Wednesday, January 16, 2008

As Hispanic-Heavy Primaries Near, Will Immigrant-Bashing Stop?

Has the air gone out of the anti-immigrant windbags? There is evidence the last couple of weeks that Yes, maybe.

The loudest immigrant basher, Tom Tancredo, dropped out of the race. The noisiest huffer and puffer among candidates with a realistic shot, Mitt Romney, learned that peddling fear of immigrants didn’t help him break out of the middle of the pack in Iowa and New Hampshire, and was not much of a factor in his win in Michigan.

And the only Republican who has not used immigration as a wedge issue, John McCain, won in New Hampshire. He won after being all but Officially Pronounced Dead last summer when he refused to scurry toward Tancredoness along with most of the rest of his party (it must be said in all fairness that another notable non-scurrier, for everything else he has done to make the world a worse place to live, is George W. Bush).

Meanwhile, over at the Dems, candidates have been so busy debating whether it is harder to run as a black man than as a woman that they have yet to discover what a “Hispanic” is, beyond the ritual taco munch on the campaign trail.

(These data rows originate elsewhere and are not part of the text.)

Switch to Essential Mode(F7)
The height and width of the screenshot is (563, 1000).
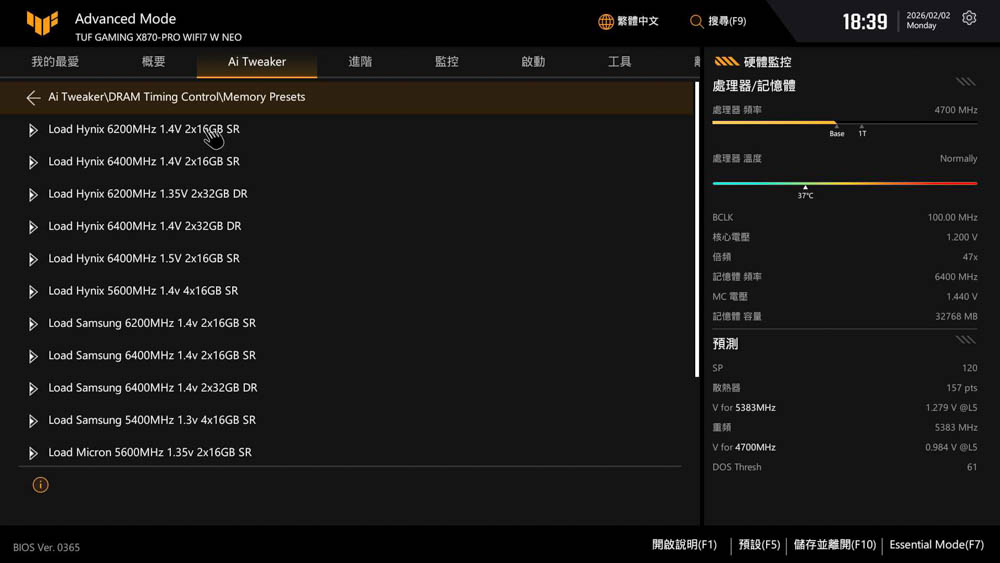[936, 545]
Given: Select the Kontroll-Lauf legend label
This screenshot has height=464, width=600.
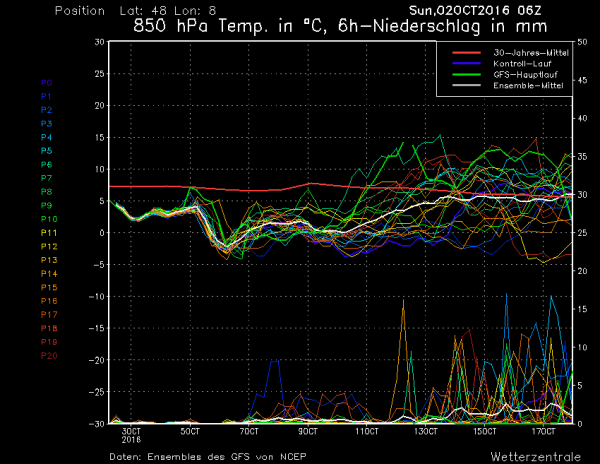Looking at the screenshot, I should point(521,64).
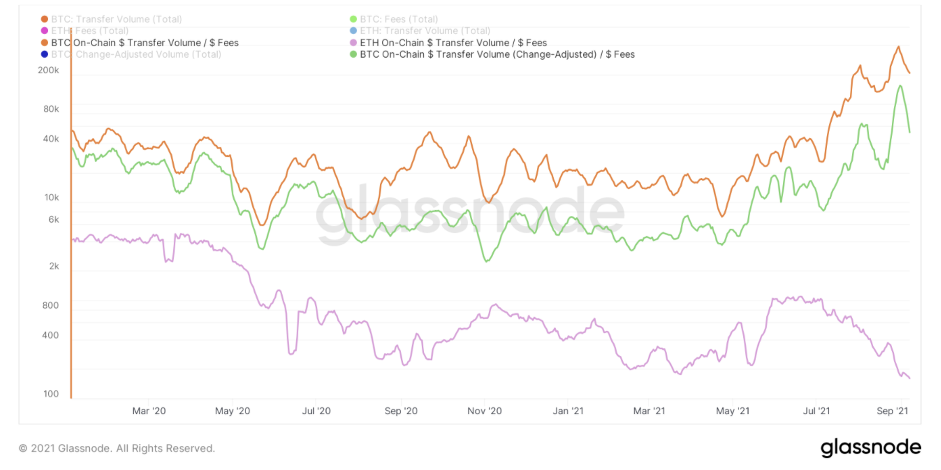This screenshot has height=470, width=941.
Task: Click the glassnode logo at bottom right
Action: [869, 447]
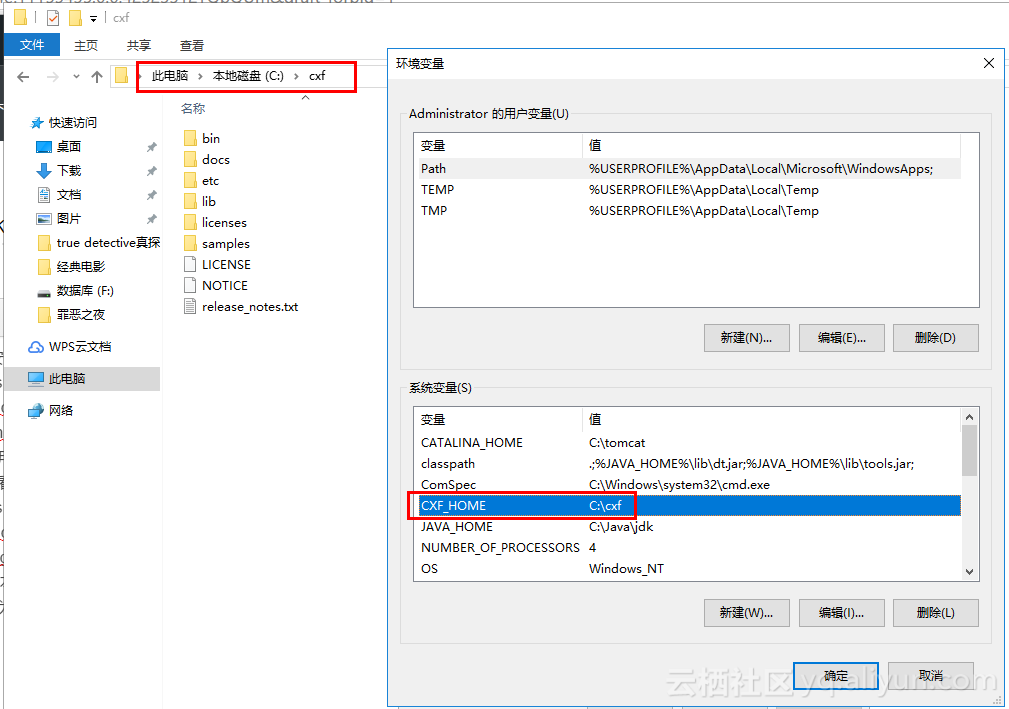Open the WPS云文档 cloud storage icon
Image resolution: width=1009 pixels, height=709 pixels.
coord(34,348)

Up next: South Carolina January 26, Florida January 29, and “Super Duper” Tuesday February 5.

Clinton, Obama and Edwards are unlikely to become excited about Hispanic voters in South Carolina, where there are few; all three are assiduously boycotting Florida (while still praying for a good showing) because the Democratic National Committee did not like the early date for the state’s primary.

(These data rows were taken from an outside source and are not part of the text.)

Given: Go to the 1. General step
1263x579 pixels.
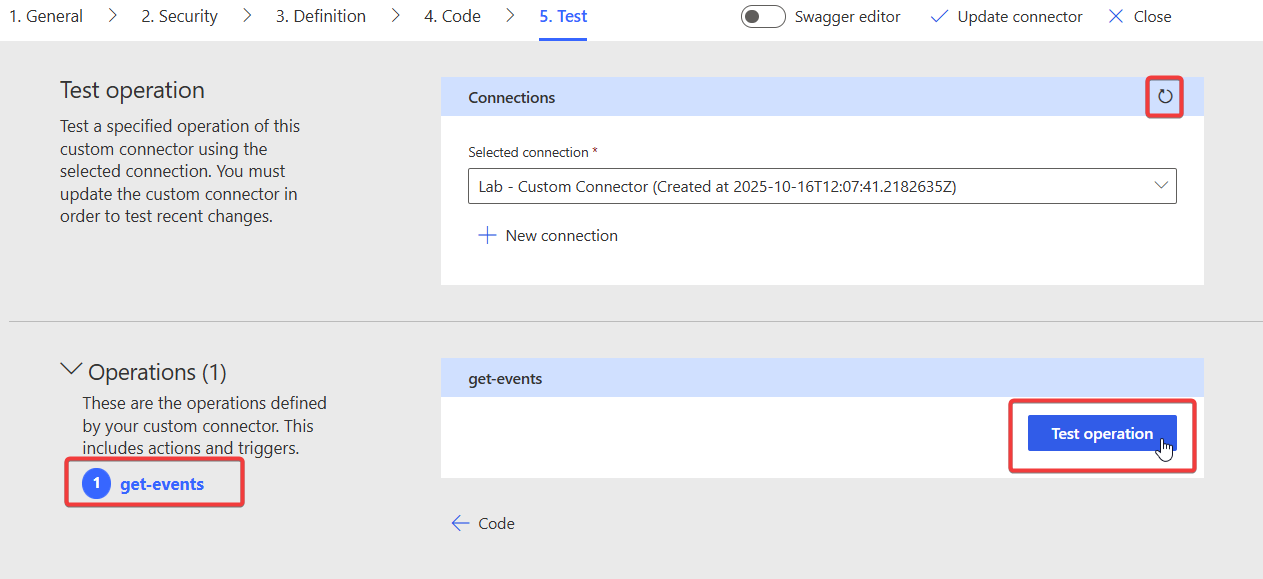Looking at the screenshot, I should coord(46,17).
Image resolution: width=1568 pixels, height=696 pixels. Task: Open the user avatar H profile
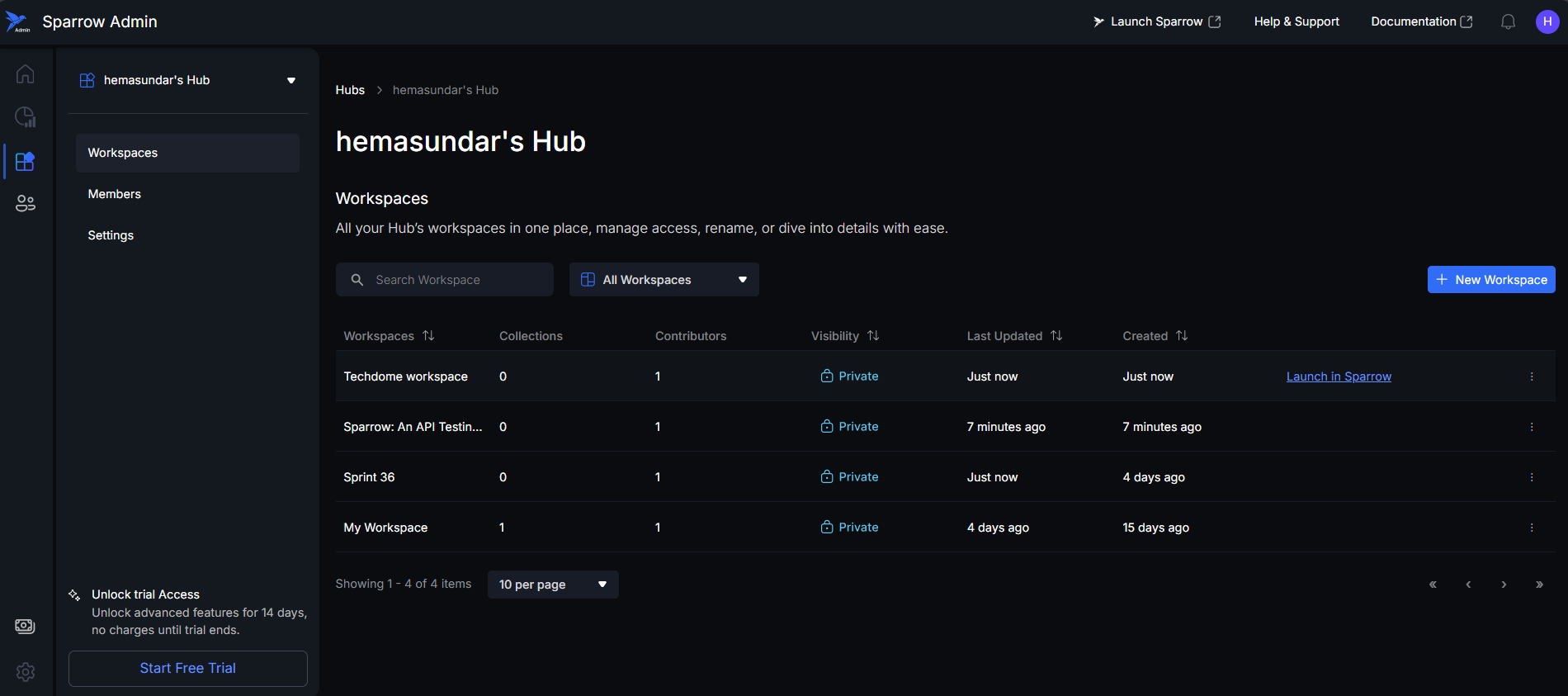point(1547,22)
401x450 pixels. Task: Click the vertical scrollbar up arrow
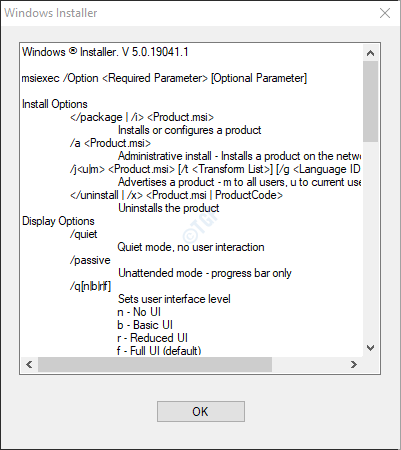[370, 53]
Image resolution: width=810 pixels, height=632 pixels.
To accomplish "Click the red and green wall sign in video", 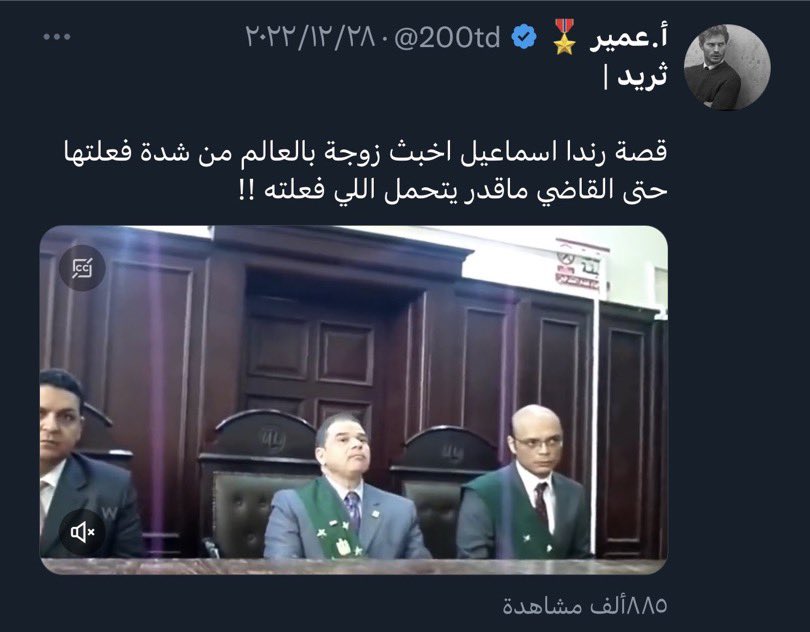I will coord(580,266).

But for the GOP, South Carolina provides an opportunity for the return of pandering to xenophobes

The state is not in want of GOP hard-liners alarmed at the foreign hordes intent on forcing red-blooded Americans to speak Spanish (or at least intent on forcing us to have to press 1 to hear English). There is no price to pay, at least not in South Carolina, for kissing up to that crowd — the Hispanic vote in the Palmetto State’s Republican primary will be miniscule, and so is the number of non-Hispanic South Carolinian Republicans offended by the tactic.

Still, nobody is running for president of South Carolina. So candidates will be smart to keep in mind that what they say here will echo in the Florida primary. In Florida, too, the Neanderthal wing of the Republican Party has not gone extinct. But Florida’s is the first primary in which the Hispanic vote matters

Florida’s non-Cuban Hispanics, as well as those who are Cuban but were born or brought up in the United States, are as aware as anybody else in the country that some of the Republican candidates — okay,] all of the Republican candidates, except McCain — have been unable to restrain themselves from bad-mouthing immigrants, even as they insist the problem is with illegal immigrants only. Even Giuliani, an unabashed admirer of immigrants while mayor of New York, has not resisted the temptation to stick in a quick kick.

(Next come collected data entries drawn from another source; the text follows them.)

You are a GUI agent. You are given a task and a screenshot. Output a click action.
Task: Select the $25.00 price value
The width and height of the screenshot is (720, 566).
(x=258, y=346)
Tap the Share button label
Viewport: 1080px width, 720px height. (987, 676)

Older Cuban voters — my dad’s generation, those who came to the United States as adults to escape Castro’s gulag — have different priorities. Their number one issue remains American policy toward Cuba. But once that litmus test is passed (Huckabee is the Republican least trusted on Castro) other issues count also. And nobody, not even the most hyper-sensitive, politically correct left-wing Chicano activist from East L.A., is touchier about linguistic and ethnic attacks than these traditional, very conservative retired Cubans

Put it like this: In general election between a Republican anti-Castro hardliner who is not friendly to Spanish-speakers, and a soft-on-Castro Democrat who just loves [end itals] Hispanics, older Cuban voters will either stay home or grudgingly vote for the Republican (see Dole-Clinton, 1996). But in a Republican primary in which every candidate competes to have the hardest anti-Castro line, the attitude toward Spanish and immigration may well be the tie-breaker.

Will Republicans stop pandering to the xenophobic right in Florida? How will they handle immigration in California, Colorado, New Jersey and New York, all of which have significant Hispanic populations, and all of which have primaries on Super Tuesday?

Correction: Last week I wrote that 1968 was “the first election in which most boomers voted.” Had I done my math right I would have realized that the first wave of boomers, born in 1946, turned 21 (the voting age until 1971) in 1967. And that, as my editor points out, makes 1968 the election in which the first (but not “most”) boomers voted.